» Goal: Reproduce the listing below line for line, with no changes.

════

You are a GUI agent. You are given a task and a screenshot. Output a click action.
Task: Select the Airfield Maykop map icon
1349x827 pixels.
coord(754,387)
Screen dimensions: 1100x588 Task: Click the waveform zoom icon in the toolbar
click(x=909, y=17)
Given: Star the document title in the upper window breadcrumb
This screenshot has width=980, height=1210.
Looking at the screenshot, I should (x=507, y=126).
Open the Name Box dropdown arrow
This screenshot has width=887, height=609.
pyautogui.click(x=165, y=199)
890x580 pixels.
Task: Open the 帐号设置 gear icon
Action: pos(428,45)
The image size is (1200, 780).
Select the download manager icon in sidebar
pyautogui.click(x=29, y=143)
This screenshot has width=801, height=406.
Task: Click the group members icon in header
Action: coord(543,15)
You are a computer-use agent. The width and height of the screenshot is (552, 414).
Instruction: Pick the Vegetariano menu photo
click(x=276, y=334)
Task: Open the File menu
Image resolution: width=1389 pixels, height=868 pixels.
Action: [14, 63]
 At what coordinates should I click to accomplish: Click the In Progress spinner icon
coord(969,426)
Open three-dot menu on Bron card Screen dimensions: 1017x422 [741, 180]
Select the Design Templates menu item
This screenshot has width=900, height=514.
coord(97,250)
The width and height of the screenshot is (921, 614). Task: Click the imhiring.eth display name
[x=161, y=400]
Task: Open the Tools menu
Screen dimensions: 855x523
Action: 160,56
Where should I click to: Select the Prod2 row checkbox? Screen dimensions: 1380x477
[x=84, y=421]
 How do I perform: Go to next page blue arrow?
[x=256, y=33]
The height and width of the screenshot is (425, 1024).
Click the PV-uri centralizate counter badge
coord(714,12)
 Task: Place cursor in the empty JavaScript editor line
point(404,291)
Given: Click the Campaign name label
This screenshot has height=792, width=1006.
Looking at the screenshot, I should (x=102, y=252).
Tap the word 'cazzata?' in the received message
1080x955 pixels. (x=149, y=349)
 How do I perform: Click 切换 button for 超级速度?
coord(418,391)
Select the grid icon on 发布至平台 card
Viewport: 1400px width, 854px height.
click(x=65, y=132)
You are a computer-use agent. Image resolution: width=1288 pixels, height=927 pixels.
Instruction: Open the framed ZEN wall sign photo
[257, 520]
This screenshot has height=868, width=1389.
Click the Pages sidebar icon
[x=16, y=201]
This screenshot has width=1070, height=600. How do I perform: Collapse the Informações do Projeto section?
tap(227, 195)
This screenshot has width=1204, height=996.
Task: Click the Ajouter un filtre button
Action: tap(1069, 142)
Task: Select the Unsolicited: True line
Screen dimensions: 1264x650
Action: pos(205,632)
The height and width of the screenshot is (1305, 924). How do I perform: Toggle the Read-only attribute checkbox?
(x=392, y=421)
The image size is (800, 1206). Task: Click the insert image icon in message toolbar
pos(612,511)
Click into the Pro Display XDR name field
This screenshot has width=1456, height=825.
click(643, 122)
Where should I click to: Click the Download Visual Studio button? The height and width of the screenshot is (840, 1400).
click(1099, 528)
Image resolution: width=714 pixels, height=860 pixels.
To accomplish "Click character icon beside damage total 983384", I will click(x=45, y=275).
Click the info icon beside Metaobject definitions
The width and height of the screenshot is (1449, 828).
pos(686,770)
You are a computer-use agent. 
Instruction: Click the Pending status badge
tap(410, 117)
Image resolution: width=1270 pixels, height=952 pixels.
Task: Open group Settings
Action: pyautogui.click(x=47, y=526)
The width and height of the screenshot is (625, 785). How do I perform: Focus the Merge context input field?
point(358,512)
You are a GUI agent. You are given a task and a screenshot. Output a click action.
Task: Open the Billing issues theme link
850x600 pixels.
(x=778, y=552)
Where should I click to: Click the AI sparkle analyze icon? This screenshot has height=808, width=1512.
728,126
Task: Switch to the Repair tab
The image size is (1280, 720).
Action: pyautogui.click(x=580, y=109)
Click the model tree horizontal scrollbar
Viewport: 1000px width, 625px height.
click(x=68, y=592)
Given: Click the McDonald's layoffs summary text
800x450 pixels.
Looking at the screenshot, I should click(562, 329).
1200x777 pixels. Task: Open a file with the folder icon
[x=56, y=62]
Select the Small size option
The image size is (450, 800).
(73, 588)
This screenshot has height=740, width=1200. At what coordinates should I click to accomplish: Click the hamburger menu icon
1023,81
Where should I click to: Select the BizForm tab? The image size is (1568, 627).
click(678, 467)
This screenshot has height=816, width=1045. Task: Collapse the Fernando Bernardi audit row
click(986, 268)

════

» Task response:
You are a GUI agent. You are given a task and a screenshot. Output a click action.
Task: Select the Airfield Maykop map icon
1349x827 pixels.
coord(754,387)
Screen dimensions: 1100x588 Task: Click the waveform zoom icon in the toolbar
click(x=909, y=17)
Given: Star the document title in the upper window breadcrumb
This screenshot has width=980, height=1210.
Looking at the screenshot, I should (x=507, y=126).
Open the Name Box dropdown arrow
This screenshot has width=887, height=609.
pyautogui.click(x=165, y=199)
890x580 pixels.
Task: Open the 帐号设置 gear icon
Action: pos(428,45)
The image size is (1200, 780).
Select the download manager icon in sidebar
pyautogui.click(x=29, y=143)
This screenshot has width=801, height=406.
Task: Click the group members icon in header
Action: coord(543,15)
You are a computer-use agent. The width and height of the screenshot is (552, 414).
Instruction: Pick the Vegetariano menu photo
click(x=276, y=334)
Task: Open the File menu
Image resolution: width=1389 pixels, height=868 pixels.
Action: [14, 63]
 At what coordinates should I click to accomplish: Click the In Progress spinner icon
coord(969,426)
Open three-dot menu on Bron card Screen dimensions: 1017x422 [741, 180]
Select the Design Templates menu item
This screenshot has width=900, height=514.
coord(97,250)
The width and height of the screenshot is (921, 614). Task: Click the imhiring.eth display name
[x=161, y=400]
Task: Open the Tools menu
Screen dimensions: 855x523
Action: 160,56
Where should I click to: Select the Prod2 row checkbox? Screen dimensions: 1380x477
[x=84, y=421]
 How do I perform: Go to next page blue arrow?
[x=256, y=33]
The height and width of the screenshot is (425, 1024).
Click the PV-uri centralizate counter badge
coord(714,12)
 Task: Place cursor in the empty JavaScript editor line
point(404,291)
Given: Click the Campaign name label
This screenshot has height=792, width=1006.
Looking at the screenshot, I should (x=102, y=252).
Tap the word 'cazzata?' in the received message
1080x955 pixels. (x=149, y=349)
 How do I perform: Click 切换 button for 超级速度?
coord(418,391)
Select the grid icon on 发布至平台 card
Viewport: 1400px width, 854px height.
click(x=65, y=132)
You are a computer-use agent. Image resolution: width=1288 pixels, height=927 pixels.
Instruction: Open the framed ZEN wall sign photo
[257, 520]
This screenshot has height=868, width=1389.
Click the Pages sidebar icon
[x=16, y=201]
This screenshot has width=1070, height=600. How do I perform: Collapse the Informações do Projeto section?
tap(227, 195)
This screenshot has width=1204, height=996.
Task: Click the Ajouter un filtre button
Action: tap(1069, 142)
Task: Select the Unsolicited: True line
Screen dimensions: 1264x650
Action: pos(205,632)
The height and width of the screenshot is (1305, 924). How do I perform: Toggle the Read-only attribute checkbox?
(x=392, y=421)
The image size is (800, 1206). Task: Click the insert image icon in message toolbar
pos(612,511)
Click into the Pro Display XDR name field
This screenshot has width=1456, height=825.
click(643, 122)
Where should I click to: Click the Download Visual Studio button? The height and width of the screenshot is (840, 1400).
click(1099, 528)
Image resolution: width=714 pixels, height=860 pixels.
To accomplish "Click character icon beside damage total 983384", I will click(x=45, y=275).
Click the info icon beside Metaobject definitions
The width and height of the screenshot is (1449, 828).
pos(686,770)
You are a computer-use agent. 
Instruction: Click the Pending status badge
tap(410, 117)
Image resolution: width=1270 pixels, height=952 pixels.
Task: Open group Settings
Action: pyautogui.click(x=47, y=526)
The width and height of the screenshot is (625, 785). How do I perform: Focus the Merge context input field?
point(358,512)
You are a GUI agent. You are given a task and a screenshot. Output a click action.
Task: Open the Billing issues theme link
850x600 pixels.
(x=778, y=552)
Where should I click to: Click the AI sparkle analyze icon? This screenshot has height=808, width=1512.
728,126
Task: Switch to the Repair tab
The image size is (1280, 720).
Action: pyautogui.click(x=580, y=109)
Click the model tree horizontal scrollbar
Viewport: 1000px width, 625px height.
click(x=68, y=592)
Given: Click the McDonald's layoffs summary text
800x450 pixels.
Looking at the screenshot, I should click(562, 329).
1200x777 pixels. Task: Open a file with the folder icon
[x=56, y=62]
Select the Small size option
The image size is (450, 800).
(73, 588)
This screenshot has height=740, width=1200. At what coordinates should I click to accomplish: Click the hamburger menu icon
1023,81
Where should I click to: Select the BizForm tab? The image size is (1568, 627).
click(678, 467)
This screenshot has height=816, width=1045. Task: Collapse the Fernando Bernardi audit row
click(986, 268)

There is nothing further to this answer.